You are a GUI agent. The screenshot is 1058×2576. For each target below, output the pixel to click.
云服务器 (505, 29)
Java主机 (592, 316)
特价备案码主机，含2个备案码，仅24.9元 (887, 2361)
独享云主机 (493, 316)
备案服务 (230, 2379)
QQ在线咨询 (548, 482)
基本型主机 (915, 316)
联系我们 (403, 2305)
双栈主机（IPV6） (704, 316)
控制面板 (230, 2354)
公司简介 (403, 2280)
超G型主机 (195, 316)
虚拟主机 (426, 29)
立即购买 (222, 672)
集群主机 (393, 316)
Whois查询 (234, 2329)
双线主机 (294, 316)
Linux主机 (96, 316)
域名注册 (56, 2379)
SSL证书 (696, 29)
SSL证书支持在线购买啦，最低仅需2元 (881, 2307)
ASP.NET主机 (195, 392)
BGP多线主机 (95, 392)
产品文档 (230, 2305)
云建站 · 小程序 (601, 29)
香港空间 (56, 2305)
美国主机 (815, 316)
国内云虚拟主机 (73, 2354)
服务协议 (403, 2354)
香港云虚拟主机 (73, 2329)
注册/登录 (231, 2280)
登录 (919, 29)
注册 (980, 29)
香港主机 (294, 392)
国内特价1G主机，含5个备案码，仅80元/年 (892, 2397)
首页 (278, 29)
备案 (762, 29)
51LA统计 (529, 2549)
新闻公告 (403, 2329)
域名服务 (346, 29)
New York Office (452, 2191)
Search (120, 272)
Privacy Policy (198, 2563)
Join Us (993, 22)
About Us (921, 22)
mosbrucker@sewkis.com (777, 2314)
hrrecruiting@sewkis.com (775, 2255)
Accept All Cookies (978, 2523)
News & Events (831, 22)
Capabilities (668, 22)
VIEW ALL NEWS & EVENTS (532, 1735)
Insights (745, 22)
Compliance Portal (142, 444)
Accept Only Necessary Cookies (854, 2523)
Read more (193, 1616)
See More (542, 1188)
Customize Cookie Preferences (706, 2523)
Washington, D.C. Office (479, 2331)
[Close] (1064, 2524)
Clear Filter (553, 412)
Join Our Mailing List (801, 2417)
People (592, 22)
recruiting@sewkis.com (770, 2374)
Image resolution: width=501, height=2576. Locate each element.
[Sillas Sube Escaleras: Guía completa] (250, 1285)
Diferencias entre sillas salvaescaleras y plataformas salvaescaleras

> [Exercise requirements]:
Return every line of the preceding records in which the word "Cookies" appears.

> [Written response]:
Accept All Cookies (978, 2523)
Accept Only Necessary Cookies (854, 2523)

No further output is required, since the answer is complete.